Exercise brief → Render all of the data below as a JSON list of strings, one string per line, omitting blank lines.

Records shown →
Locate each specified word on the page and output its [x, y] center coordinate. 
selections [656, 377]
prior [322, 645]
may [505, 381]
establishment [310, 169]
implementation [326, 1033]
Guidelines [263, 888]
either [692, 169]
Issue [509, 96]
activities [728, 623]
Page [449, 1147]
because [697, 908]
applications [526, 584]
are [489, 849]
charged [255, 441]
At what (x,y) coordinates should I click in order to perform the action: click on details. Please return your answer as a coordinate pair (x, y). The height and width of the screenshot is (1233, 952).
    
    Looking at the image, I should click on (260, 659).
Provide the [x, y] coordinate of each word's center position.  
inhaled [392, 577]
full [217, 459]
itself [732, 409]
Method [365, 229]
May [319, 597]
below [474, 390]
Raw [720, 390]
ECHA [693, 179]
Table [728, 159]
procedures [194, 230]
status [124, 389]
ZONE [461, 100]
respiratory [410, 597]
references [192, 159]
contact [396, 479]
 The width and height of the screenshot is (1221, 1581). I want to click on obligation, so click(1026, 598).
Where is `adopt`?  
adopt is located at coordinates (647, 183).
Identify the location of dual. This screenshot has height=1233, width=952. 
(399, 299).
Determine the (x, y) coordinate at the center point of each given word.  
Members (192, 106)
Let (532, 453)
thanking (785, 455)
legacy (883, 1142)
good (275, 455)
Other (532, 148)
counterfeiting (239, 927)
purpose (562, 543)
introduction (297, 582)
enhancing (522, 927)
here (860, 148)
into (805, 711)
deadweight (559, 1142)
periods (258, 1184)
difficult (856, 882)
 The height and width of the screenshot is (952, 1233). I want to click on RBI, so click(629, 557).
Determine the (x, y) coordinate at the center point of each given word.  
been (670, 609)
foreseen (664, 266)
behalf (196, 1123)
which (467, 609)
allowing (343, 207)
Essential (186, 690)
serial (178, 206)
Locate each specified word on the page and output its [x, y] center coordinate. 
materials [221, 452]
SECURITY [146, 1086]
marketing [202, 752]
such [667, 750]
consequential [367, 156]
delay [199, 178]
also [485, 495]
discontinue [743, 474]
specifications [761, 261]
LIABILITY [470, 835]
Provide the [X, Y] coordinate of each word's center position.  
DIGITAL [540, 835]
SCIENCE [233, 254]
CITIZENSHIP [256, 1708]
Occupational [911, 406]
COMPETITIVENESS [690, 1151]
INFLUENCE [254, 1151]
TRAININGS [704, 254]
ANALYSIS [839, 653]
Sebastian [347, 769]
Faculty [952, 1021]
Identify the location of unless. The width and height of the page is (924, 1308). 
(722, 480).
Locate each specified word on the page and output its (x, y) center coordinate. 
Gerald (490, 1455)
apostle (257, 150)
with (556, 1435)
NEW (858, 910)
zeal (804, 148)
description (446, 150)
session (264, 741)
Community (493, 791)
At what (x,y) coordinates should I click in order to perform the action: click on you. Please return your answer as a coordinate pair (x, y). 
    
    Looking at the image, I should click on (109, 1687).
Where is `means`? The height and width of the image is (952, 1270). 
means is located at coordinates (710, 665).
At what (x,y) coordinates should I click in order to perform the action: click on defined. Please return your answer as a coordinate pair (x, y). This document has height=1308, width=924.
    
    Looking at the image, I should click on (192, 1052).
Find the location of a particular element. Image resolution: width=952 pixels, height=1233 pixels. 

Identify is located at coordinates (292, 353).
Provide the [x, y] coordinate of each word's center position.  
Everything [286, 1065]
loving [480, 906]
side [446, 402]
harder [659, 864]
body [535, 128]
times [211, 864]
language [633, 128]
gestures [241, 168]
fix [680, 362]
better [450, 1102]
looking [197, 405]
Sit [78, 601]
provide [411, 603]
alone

Written solution →
[
  "Locate each specified word on the page and output its [x, y] center coordinate. ",
  "selections [656, 377]",
  "prior [322, 645]",
  "may [505, 381]",
  "establishment [310, 169]",
  "implementation [326, 1033]",
  "Guidelines [263, 888]",
  "either [692, 169]",
  "Issue [509, 96]",
  "activities [728, 623]",
  "Page [449, 1147]",
  "because [697, 908]",
  "applications [526, 584]",
  "are [489, 849]",
  "charged [255, 441]",
  "At what (x,y) coordinates should I click in order to perform the action: click on details. Please return your answer as a coordinate pair (x, y). The height and width of the screenshot is (1233, 952).",
  "    Looking at the image, I should click on (260, 659).",
  "Provide the [x, y] coordinate of each word's center position.  ",
  "inhaled [392, 577]",
  "full [217, 459]",
  "itself [732, 409]",
  "Method [365, 229]",
  "May [319, 597]",
  "below [474, 390]",
  "Raw [720, 390]",
  "ECHA [693, 179]",
  "Table [728, 159]",
  "procedures [194, 230]",
  "status [124, 389]",
  "ZONE [461, 100]",
  "respiratory [410, 597]",
  "references [192, 159]",
  "contact [396, 479]",
  " The width and height of the screenshot is (1221, 1581). I want to click on obligation, so click(1026, 598).",
  "Where is `adopt`?  ",
  "adopt is located at coordinates (647, 183).",
  "Identify the location of dual. This screenshot has height=1233, width=952. ",
  "(399, 299).",
  "Determine the (x, y) coordinate at the center point of each given word.  ",
  "Members (192, 106)",
  "Let (532, 453)",
  "thanking (785, 455)",
  "legacy (883, 1142)",
  "good (275, 455)",
  "Other (532, 148)",
  "counterfeiting (239, 927)",
  "purpose (562, 543)",
  "introduction (297, 582)",
  "enhancing (522, 927)",
  "here (860, 148)",
  "into (805, 711)",
  "deadweight (559, 1142)",
  "periods (258, 1184)",
  "difficult (856, 882)",
  " The height and width of the screenshot is (952, 1233). I want to click on RBI, so click(629, 557).",
  "Determine the (x, y) coordinate at the center point of each given word.  ",
  "been (670, 609)",
  "foreseen (664, 266)",
  "behalf (196, 1123)",
  "which (467, 609)",
  "allowing (343, 207)",
  "Essential (186, 690)",
  "serial (178, 206)",
  "Locate each specified word on the page and output its [x, y] center coordinate. ",
  "materials [221, 452]",
  "SECURITY [146, 1086]",
  "marketing [202, 752]",
  "such [667, 750]",
  "consequential [367, 156]",
  "delay [199, 178]",
  "also [485, 495]",
  "discontinue [743, 474]",
  "specifications [761, 261]",
  "LIABILITY [470, 835]",
  "Provide the [X, Y] coordinate of each word's center position.  ",
  "DIGITAL [540, 835]",
  "SCIENCE [233, 254]",
  "CITIZENSHIP [256, 1708]",
  "Occupational [911, 406]",
  "COMPETITIVENESS [690, 1151]",
  "INFLUENCE [254, 1151]",
  "TRAININGS [704, 254]",
  "ANALYSIS [839, 653]",
  "Sebastian [347, 769]",
  "Faculty [952, 1021]",
  "Identify the location of unless. The width and height of the page is (924, 1308). ",
  "(722, 480).",
  "Locate each specified word on the page and output its (x, y) center coordinate. ",
  "Gerald (490, 1455)",
  "apostle (257, 150)",
  "with (556, 1435)",
  "NEW (858, 910)",
  "zeal (804, 148)",
  "description (446, 150)",
  "session (264, 741)",
  "Community (493, 791)",
  "At what (x,y) coordinates should I click in order to perform the action: click on you. Please return your answer as a coordinate pair (x, y). ",
  "    Looking at the image, I should click on (109, 1687).",
  "Where is `means`? The height and width of the image is (952, 1270). ",
  "means is located at coordinates (710, 665).",
  "At what (x,y) coordinates should I click in order to perform the action: click on defined. Please return your answer as a coordinate pair (x, y). This document has height=1308, width=924.",
  "    Looking at the image, I should click on (192, 1052).",
  "Find the location of a particular element. Image resolution: width=952 pixels, height=1233 pixels. ",
  "Identify is located at coordinates (292, 353).",
  "Provide the [x, y] coordinate of each word's center position.  ",
  "Everything [286, 1065]",
  "loving [480, 906]",
  "side [446, 402]",
  "harder [659, 864]",
  "body [535, 128]",
  "times [211, 864]",
  "language [633, 128]",
  "gestures [241, 168]",
  "fix [680, 362]",
  "better [450, 1102]",
  "looking [197, 405]",
  "Sit [78, 601]",
  "provide [411, 603]",
  "alone"
]